Horizontal transfoveal OCT scans obtained with averaging (3–10 scans) from the right eye of a 7-year-old girl with JNCL (top, Patient 1) and from the right eye of another 7-year-old girl with the same disease (middle, Patient 2). A comparable image from a healthy 7-year-old girl (below) is the product of the averaging of 30 scans. The number of scans in the two patients was limited by poor fixation. Both patients show unremarkable retinal nerve fiber layers, whereas the structures of the outer layers of the retina are severely disrupted. Assuming that the main loss of substance has occurred in the photoreceptor and retinal pigment epithelium layers, what is left of the retina may be interpreted as an isoreflective unit of the ganglion cell layer and the inner plexiform layer, which appear to be of normal combined thickness, followed by severely attenuated but distinct inner nuclear and outer plexiform layers.
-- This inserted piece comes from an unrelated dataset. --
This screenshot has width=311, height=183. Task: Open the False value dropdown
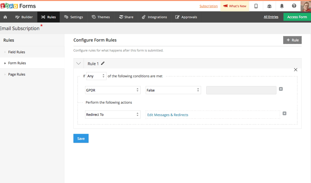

A thin outer nuclear layer is visible in Patient 2, but not in Patient 1, and farther out the remaining layers of the retina are reduced to a thin irregular hyperreflective layer. In Patient 1, epiretinal fibrosis is seen in the temporal macula.

Fig. 3

Autofluorescence fundus photographs from a healthy 7-year-old girl (left) and from Patient 1 (right) with ceroid neuronal lipofuscinosis. The patient had a comparatively dark fovea and a normal or diffusely reduced autofluorescence in the rest of the fundus. Although the scale of the images is different, it is also apparent that the retinal vessels are thinner than normal in the patient.

Discussion

Our noninvasive clinical findings are largely consistent with those made using light microscopy in human ocular tissue samples and in mouse models of JNCL, with near-complete absence of the photoreceptors and outer nuclear and outer plexiform layers in combination with severe reduction of the thickness of the retinal pigment epithelium.5 In contrast to previous findings in autopsy eyes with end-stage retinal degeneration, atrophy of the optic nerve, the retinal nerve fiber layer, and the retinal ganglion cell layer were not prominent in our patients.6,7

In conclusion, OCT enabled unambiguous detection of prominent morphologic abnormalities of the retina in JNCL at the patient's first presentation. The morphology was independent of the patients' different mutations. The ability to perform OCT without pharmacological pupil dilation makes it suitable for diagnosing and monitoring retinal disease in children, including children with JNCL who have suffered severe visual loss. Fundus autofluorescence photography, however, requires pupil dilation, and the bright blue light used in this technique is less likely to be tolerated by children. In our patients, OCT abnormalities had progressed to advanced degeneration of the retinal photoreceptor layer. It is thus evident that OCT provides an early and simple means of diagnosing and monitoring retinal atrophy in JNCL. The advanced stage of photoreceptor degeneration in our two 7-year-old patients shows that a diagnosis can potentially be made much earlier. A therapeutic perspective that could motivate an earlier diagnosis does not currently exist, but the findings of this and previous reports suggest that to prevent blindness, treatment would have to be implemented much earlier than at the age of 7 years.